Comment inserted below...

--- In FairfieldLife@yahoogroups.com, "authfriend" wrote:
>
> --- In FairfieldLife@yahoogroups.com, "Rick Archer" <rick@> wrote:
> > --- In FairfieldLife@yahoogroups.com
> > <mailto:FairfieldLife%40yahoogroups.com> , "Rick Archer" wrote:
> > <snip>
> > > I haven't been following this thread, and Vaj has
> > > probably quoted this, but on my TTC (Estes Park,
> > > 1970) I clearly remember Maharishi quoting the Vedas
> > > as saying, "Be easy to us with gentle effort."
> > 
> [I wrote:]
> > Which (as I've pointed out before) is virtually
> > meaningless without context (both of the quote
> > itself and how MMY was using it).
> > 
> > To claim that this quote in and of itself, without
> > those contexts, constitutes an "admission" by MMY
> > that TM involves effort is just off the wall.
> > 
> [Rick wrote:]
> > The context was that MMY was saying that TM does involve
> > a sort of effort, but that it is such a gentle effort
> > that we don't use the term effort. Thought is effortless
> > once it starts flowing, but if we're thinking about
> > one thing and need to be thinking about another, (e.g.,
> > we're looking out the window and we should be listening
> > to the lecture), some will is involved in shifting the
> > attention back. We all know the analogy of the attention
> > spontaneously shifting to the more pleasing melody, but
> > it doesn't always work that way. The mind may prefer
> > daydreaming to coming back to the mantra, but
> > nonetheless, we apply gentle effort, an act of will, to
> > come back to the mantra.
> 
> This appears, then, to be a matter of "exception
> handling," when we're aware we aren't attending to the
> mantra but don't want to go back to it.
> 
> You say, "If we're thinking about one thing and need
> to be thinking about another...some will is involved
> in shifting the attention back."
> 
> But you left out a step: first we have to become aware
> that we're not thinking about what we "should" be
> thinking about. For that to happen, the previous
> train of thought has to come to an end for long enough
> for that recognition to arise. You can't have two
> different thoughts at the same time.

Judy, about this statement that one 
cannot have two different thoughts 
simultaneously: Have you never had 
thoughts and mantra together? Or 
thoughts and sutras? Or, outside of 
meditation, thoughts of one thing 
while looking at another?

It's an accepted part of TM practice 
that we have multiple thoughts all the time. 
There's an instruction for that situation 
in the checking notes. But TM teaching 
aside, it's a common experience, is it not?

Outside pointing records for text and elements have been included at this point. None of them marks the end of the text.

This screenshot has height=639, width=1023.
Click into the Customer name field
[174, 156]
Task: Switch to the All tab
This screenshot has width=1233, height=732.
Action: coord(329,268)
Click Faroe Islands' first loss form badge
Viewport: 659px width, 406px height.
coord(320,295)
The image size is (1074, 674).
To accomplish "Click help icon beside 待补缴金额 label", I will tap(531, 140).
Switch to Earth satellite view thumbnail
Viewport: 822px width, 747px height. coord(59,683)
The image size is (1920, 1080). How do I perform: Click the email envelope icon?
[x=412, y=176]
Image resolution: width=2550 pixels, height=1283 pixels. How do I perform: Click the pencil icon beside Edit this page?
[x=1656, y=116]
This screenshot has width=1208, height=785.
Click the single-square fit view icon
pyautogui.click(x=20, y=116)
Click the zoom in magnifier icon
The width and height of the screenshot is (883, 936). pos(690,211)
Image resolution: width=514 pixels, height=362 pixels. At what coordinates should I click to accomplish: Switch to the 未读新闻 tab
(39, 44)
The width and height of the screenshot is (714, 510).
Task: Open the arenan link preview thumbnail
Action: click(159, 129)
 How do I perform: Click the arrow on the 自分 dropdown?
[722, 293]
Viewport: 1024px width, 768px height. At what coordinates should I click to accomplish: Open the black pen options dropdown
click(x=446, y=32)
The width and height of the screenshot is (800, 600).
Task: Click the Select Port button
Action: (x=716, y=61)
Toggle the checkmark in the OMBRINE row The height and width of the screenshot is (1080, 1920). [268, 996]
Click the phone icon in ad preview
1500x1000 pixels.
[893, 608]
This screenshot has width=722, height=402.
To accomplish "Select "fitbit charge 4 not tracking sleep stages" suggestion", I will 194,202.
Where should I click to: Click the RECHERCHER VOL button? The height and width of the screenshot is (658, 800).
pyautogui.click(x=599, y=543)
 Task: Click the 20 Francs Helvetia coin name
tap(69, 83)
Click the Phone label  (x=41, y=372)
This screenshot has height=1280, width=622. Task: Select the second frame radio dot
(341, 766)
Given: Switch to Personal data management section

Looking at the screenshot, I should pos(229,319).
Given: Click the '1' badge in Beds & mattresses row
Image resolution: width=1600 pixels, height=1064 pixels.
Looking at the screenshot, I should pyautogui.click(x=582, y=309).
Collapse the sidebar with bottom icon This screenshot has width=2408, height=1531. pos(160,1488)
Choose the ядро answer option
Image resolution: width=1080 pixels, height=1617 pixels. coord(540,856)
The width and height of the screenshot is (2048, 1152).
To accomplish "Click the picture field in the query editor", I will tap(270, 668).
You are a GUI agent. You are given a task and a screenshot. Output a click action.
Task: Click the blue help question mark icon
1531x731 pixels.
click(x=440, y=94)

If you change your mind about that point, 
would it make a difference in what you wrote below?


> 
> What MMY was addressing, it seems from what you say,
> was the thought, "Oh, I'm not attending to the mantra.
> But I'd rather pick up this interesting train of
> thought again than go back to the mantra."
> 
> If you choose not to go back to the mantra, then
> you've stopped meditating. If you don't want to
> continue meditating, then, yes, it may take a bit
> of effort to resist the inclination to stop.
> 
> I don't think anyone would claim that resisting the
> desire to pick up the interesting train of thought
> rather than go back to the mantra involves a little
> "gentle effort."
> 
> But that's not--contrary to what Vaj has been
> claiming--an acknowledgment on MMY's part that TM 
> isn't fundamentally effortless. It may not *always*
> work that way at the specific point at which you are
> to return to the mantra, but when it doesn't it's the
> exception, not the usual way it works (at least in my
> experience).
> 
> In any case, the "effortless" notion applies
> primarily to how to entertain the mantra *when you're
> entertaining it*.
> 
> Did you see where Vaj claimed it was wrong to allow
> the mantra to become "fuzzy" and vague, by the way?